Check the answers as they spring to mind CAREFULLY with the Bible and you’ll be amazed how many things we take as ‘fact’ which are traditions superimposed on the Bible.  And to add our traditions to the Bible is idolatry as real as the worship of the false Gods of Babylon or Egypt.

But there’s a second force at work to lead Israel astray from the worship of the one true God.  There is the pressure to compromise.  We hear this force at work every time one of our children comes home from a friend’s birthday party don’t we!  You know how it goes!  They leave home a perfectly normal child but in the course of the afternoon they get an attack of the “I wants” and you can hear the minute they walk in the door.  “Mum, Dad, I want a…!” and the force we’re thinking about rears its head the minute you answer, “No.”  “But…!” in a voice of injured self-esteem, “everyone else has one.”  Or the same when your teenager is told he (or she) has to be in at midnight… “But no-one else has to do that…!”

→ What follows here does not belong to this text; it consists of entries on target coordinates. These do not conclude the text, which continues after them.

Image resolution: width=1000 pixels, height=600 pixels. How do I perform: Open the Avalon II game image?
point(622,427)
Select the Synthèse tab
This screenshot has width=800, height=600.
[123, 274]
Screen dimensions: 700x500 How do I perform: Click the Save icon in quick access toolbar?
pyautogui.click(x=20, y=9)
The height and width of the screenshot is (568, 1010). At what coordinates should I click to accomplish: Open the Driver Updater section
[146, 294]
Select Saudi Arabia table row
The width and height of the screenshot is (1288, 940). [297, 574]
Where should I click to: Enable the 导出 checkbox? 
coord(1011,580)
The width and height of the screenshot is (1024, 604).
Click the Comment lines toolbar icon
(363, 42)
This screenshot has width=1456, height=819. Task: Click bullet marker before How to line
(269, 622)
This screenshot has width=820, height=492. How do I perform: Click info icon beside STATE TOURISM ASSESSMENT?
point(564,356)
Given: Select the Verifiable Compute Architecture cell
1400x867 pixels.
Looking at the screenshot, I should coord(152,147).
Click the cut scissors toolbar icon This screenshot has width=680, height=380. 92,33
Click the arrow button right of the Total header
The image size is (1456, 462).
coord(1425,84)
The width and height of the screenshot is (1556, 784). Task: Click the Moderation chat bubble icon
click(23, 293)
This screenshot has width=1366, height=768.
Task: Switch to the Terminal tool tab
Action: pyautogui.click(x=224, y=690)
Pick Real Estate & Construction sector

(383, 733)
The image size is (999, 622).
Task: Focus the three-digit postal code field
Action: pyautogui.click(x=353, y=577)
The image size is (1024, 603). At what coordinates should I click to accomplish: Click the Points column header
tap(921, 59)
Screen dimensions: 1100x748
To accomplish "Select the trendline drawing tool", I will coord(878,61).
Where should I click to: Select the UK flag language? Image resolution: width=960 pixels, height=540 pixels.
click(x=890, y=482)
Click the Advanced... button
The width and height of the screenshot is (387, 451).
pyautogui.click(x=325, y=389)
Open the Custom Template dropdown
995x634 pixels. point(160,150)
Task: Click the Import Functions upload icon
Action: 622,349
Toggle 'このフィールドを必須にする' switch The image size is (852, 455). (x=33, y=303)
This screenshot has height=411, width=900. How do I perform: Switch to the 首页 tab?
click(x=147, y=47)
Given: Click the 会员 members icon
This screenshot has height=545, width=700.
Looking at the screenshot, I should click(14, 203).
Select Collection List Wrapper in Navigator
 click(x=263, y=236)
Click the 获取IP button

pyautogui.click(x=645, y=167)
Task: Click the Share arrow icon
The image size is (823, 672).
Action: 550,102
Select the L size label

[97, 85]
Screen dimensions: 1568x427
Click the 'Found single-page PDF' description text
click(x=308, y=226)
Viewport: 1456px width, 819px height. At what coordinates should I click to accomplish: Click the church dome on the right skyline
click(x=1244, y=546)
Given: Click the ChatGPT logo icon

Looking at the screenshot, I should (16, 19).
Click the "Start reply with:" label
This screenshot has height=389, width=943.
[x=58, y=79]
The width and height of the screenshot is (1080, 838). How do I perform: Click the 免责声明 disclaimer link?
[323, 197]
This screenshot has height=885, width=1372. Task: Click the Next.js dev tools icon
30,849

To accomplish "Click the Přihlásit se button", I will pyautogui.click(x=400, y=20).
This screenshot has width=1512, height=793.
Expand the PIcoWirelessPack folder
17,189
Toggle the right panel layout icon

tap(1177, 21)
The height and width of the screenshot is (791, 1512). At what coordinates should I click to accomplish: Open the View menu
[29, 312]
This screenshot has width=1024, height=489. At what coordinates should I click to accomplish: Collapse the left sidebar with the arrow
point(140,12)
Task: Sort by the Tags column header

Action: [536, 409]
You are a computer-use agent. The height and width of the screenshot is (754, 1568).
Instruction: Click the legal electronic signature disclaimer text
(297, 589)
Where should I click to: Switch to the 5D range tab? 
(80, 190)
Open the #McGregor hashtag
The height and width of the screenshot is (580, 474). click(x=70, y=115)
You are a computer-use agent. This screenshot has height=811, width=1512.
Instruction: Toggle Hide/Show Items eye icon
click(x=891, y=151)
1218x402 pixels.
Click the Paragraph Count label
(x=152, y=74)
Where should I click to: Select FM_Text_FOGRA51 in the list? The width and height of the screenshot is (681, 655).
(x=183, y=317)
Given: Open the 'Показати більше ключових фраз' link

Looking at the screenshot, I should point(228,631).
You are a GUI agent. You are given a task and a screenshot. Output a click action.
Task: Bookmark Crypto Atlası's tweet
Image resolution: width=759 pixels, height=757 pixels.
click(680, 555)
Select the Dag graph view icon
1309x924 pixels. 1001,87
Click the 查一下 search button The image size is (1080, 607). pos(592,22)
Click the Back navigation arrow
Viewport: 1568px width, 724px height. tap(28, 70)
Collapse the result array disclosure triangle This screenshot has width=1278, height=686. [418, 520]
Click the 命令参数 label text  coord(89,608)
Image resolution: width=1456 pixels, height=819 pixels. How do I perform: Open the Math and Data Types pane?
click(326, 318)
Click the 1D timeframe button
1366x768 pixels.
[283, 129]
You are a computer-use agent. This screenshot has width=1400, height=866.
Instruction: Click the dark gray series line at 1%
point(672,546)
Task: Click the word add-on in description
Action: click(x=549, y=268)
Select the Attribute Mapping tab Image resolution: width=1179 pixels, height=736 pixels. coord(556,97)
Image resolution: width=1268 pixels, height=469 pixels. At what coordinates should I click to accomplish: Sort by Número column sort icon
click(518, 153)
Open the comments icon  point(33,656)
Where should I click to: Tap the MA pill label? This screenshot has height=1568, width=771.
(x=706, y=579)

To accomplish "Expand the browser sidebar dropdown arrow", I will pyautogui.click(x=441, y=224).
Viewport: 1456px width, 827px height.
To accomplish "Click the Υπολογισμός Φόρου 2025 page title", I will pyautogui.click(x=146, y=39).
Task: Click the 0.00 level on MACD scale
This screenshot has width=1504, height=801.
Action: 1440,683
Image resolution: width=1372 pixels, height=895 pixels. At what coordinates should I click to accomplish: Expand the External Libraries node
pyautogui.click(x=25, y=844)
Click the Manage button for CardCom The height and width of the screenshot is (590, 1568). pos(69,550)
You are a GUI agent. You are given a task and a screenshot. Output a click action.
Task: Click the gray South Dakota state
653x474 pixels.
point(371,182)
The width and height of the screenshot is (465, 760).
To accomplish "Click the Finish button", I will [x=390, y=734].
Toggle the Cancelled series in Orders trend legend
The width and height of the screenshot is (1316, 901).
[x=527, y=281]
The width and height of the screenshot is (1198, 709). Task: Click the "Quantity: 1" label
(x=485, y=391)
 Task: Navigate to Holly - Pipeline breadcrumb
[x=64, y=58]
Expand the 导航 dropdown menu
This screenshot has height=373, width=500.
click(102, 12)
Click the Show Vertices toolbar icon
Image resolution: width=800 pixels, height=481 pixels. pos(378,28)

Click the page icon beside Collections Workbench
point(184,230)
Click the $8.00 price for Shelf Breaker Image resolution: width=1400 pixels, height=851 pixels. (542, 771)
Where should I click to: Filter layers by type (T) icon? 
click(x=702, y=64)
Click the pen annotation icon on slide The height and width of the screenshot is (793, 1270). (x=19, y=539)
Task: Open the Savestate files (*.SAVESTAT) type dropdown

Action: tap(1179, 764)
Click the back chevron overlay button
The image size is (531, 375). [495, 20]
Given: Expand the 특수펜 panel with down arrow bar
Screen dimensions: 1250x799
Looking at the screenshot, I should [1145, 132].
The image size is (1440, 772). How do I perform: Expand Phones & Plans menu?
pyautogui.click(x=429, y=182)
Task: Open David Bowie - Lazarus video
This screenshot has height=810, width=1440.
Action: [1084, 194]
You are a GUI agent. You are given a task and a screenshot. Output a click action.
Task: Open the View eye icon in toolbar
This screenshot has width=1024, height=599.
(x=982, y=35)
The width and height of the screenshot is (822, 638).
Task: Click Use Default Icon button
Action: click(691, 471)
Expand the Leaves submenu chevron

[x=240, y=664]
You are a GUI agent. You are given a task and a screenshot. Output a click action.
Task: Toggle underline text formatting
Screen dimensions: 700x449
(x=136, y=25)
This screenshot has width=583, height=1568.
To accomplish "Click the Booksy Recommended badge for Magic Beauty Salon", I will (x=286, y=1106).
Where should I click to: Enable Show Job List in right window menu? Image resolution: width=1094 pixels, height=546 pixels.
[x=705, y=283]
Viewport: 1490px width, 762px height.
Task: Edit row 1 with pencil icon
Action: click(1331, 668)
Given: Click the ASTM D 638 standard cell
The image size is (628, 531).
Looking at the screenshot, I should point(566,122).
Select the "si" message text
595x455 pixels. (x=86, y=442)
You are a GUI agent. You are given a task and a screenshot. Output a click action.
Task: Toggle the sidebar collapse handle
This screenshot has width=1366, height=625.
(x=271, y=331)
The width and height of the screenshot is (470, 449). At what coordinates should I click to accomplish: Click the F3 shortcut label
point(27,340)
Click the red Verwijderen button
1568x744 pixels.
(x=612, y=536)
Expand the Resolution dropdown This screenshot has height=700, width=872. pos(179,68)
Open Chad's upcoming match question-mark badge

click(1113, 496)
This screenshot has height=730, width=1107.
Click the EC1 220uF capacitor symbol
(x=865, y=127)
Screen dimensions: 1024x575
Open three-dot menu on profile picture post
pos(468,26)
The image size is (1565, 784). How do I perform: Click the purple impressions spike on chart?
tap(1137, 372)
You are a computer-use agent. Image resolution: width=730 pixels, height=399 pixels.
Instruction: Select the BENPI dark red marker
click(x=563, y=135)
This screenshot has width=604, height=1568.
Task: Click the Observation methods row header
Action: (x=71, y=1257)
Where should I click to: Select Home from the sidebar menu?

And, congregation, every time we give in to that kind of pressure against the clear commandments of God (or against that which may be deduced therefrom by good and necessary consequence) we commit idolatry.  And the idolatry is the same in both cases – it’s putting our thoughts and desires in the place of God’s will and commands.  It’s failing to honour Him and serve Him in sincerity and truth.

And the worst part of this form of idolatry is that it attempts to negate the redemption won for us by God.  Joshua reminds the people that God redeemed them from bondage, in Babylon, and in Egypt, he protected them when Balak sought to curse them, when Balaam tried to lead them astray, when the kings of the various cities tried to destroy them and he says, “therefore” (on that basis) serve the Lord.

And so it is for us – Jesus Christ has done everything necessary for you and I to be saved; He it is who protects us on the roads, He intercedes for us; He gives us His Spirit so that we might grow – and for that reason alone we ought to honour God and serve Him.  It is not to earn our salvation but because we ARE saved!

Joshua calls the people to look for their salvation in God alone!  And as we prepare for the Lord’s Supper we’re required to search to be sure that we look to the same God for our salvation and that we look to His grace and mercy alone.

III.  The issue:

But the real drama is in the issues at stake.  Joshua spent so much time with the children of Israel, because he knew that eternal damnation was their danger.  And how often we forget.  Secure in the good favour of God we imagine all is well with us.  We’re like the man who had a good harvest and built bigger barns not realising that that night he was to die.

And how shocking the fall of the Church member into Hell!  The shock of the skater as the “supposed” thick ice gives way is multiplied a million-fold and, remember, there is no way to get out!  O my dear friends be sure!  Put away all foreign gods from among you and serve the Lord alone for He alone is able to save from Hell.

And yet there is a greater issue at stake.  We so often think only of ourselves and our needs that we sometimes forget that the glory of God is the real purpose of all history.  In Joshua’s address to the people of Israel we see God’s use of a single man to turn his people back to himself.  For we read that the Israelites “served the Lord all the days of Joshua and all the days of the elders who survived Joshua and had known the deeds of the Lord which he had done for Israel.”

And this should stand as a goad to all of us.  When we look at the situation and say, “Oh, but it’s hopeless, what can I do, I’m only one person?”  Let the call of Joshua resound in your ears.  “Choose today…” whom will you serve?  Will it be the Gods of your fathers, the Gods of those about you, or the Lord our God.  And may the Lord grant that we will see many come to say, “We also will serve the Lord our God” and insist on the right to do so even though they are warned of the consequences.